David Crosby chante sur « Rock Me on the Water », et sa présence vocale harmonise avec celle de Browne de facon si naturelle qu’on se demande comment les deux voix pourraient exister séparément. Crosby est alors au sommet de son influence musicale, mentor bienveillant d’une génération de chanteurs-compositeurs californiens, et son choix de participer à cet album dit quelque chose sur la facon dont la communauté musicale de Laurel Canyon percevait le jeune Browne.
« Jamaica Say You Will » est la chanson la plus fragile de l’album, et peut-être la plus belle. Browne la chante avec une douceur qui semble presque accidentelle, comme si la chanson avait trouvé sa voix sans effort, comme si elle avait toujours existé et attendait juste quelqu’un pour la chanter. La progression d’accords est simple, mais l’effet est hypnotique.
« From Silver Lake » évoque le quartier de Los Angeles où Browne vivait à l’époque, et capture quelque chose de l’atmosphère particulière de cette ville à ce moment précis : le soleil, la brume, la promesse et le danger mêlés, la sensation que tout est possible et que rien n’est certain.

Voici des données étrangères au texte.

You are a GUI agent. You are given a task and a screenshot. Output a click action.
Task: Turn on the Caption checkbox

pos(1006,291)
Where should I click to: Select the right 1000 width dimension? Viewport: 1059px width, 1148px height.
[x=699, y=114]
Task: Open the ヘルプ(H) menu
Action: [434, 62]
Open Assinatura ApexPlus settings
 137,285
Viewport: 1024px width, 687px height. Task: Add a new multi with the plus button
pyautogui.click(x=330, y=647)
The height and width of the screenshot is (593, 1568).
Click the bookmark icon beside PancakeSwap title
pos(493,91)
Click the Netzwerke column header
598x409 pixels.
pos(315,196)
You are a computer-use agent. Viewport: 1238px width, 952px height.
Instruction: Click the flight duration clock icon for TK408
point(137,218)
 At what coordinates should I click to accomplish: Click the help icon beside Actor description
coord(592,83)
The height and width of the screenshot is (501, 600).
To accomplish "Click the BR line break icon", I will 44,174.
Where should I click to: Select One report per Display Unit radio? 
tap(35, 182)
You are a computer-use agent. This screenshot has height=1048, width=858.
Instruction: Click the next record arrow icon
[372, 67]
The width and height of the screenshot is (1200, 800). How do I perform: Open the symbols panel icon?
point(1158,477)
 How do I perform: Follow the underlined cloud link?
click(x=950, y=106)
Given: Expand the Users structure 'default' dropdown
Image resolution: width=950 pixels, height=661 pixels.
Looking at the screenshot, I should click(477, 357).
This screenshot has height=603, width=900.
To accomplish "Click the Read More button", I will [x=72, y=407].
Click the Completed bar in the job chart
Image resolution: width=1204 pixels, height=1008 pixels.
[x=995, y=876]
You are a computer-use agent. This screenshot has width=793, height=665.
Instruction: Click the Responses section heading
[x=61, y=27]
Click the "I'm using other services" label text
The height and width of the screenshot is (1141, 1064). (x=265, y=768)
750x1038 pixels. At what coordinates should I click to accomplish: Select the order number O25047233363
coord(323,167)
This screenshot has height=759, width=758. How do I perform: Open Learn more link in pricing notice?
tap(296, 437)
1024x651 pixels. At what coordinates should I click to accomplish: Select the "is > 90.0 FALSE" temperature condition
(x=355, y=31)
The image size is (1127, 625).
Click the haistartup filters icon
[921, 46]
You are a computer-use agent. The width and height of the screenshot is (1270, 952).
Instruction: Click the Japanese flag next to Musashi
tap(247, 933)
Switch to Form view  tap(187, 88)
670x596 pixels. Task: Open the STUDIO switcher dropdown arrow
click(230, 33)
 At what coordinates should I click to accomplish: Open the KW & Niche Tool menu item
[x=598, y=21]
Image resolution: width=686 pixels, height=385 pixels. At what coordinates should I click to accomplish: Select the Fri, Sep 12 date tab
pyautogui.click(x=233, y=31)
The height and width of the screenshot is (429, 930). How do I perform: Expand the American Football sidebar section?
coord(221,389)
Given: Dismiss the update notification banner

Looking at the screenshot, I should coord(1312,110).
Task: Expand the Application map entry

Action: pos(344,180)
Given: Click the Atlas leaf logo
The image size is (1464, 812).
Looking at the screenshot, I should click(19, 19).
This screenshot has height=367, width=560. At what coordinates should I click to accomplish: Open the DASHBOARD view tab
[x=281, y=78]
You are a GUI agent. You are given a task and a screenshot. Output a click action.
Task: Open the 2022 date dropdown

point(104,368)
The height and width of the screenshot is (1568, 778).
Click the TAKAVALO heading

C’est un portrait de lieu autant qu’une meditation sur l’état d’âme de son habitant.
La production, assurée en grande partie par Richard Rifkin et Jack Fowler avec l’aide du groupe de musiciens de session qui gravitait autour du Laurel Canyon dans ces années, est d’une clarté exemplaire. Chaque instrument est audible, rien ne se bouscule, et la voix de Browne est enregistrée avec une intimité qui donne l’impression d’une conversation privée plutot que d’un album commercial.
Browne a souvent dit que ses influences principales étaient Woody Guthrie et Robert Johnson d’un côté, les Beatles de l’autre. On entend ces deux pôles dans son écriture : la chanson comme document social, comme témoignage d’une experience humaine particulière (Guthrie), et la chanson comme objet de beauté mélodique pure (Beatles). La synthèse de ces deux directions produit quelque chose d’unique.
Le contexte de la Californie de 1972 est important. Le mouvement hippie s’est effondré dans les années précédentes, Altamont en décembre 1969 ayant symbolisé la fin d’une illusion collective. Nixon est au pouvoir. La guerre du Vietnam continue. Et dans ce contexte de décomposition d’un espoir, des musiciens comme Jackson Browne, James Taylor, Carole King, Carly Simon, continuent à écrire des chansons qui parlent de la vie intérieure, du coeur et de ses complications, comme si la politique de salon ne servait à rien mais que la vérité de l’experience individuelle méritait d’être chantée.
L’album de Jackson Browne a vieilli avec une grâce remarquable. « Doctor My Eyes » sonne encore fraîche. « Jamaica Say You Will » touche toujours juste. Et « Rock Me on the Water », avec ses harmonies et sa certitude que quelque chose de plus grand que nous attend si on veut bien l’entendre, garde une dimension spirituelle discrète mais persistante. Certains disques ont la vie longue parce qu’ils ont été enregistrés dans le bon studio au bon moment. Celui-ci dure parce que les chansons étaient vraies dès le départ.
Jackson Browne a construit dans les années suivantes une des carrières les plus cohérentes de la musique américaine, avec « For Everyman » en 1973, « Late for the Sky » en 1974, « The Pretender » en 1976, chacun approfondissant le territoire personnel et politique qu’il avait commencé à cartographier sur son premier album. Mais tout cela commence ici, avec ce disque de 1972 qui porte son nom comme une signature et une invitation à la fois : voilà qui je suis, voilà ce que je fais, venez voir si ça vous parle.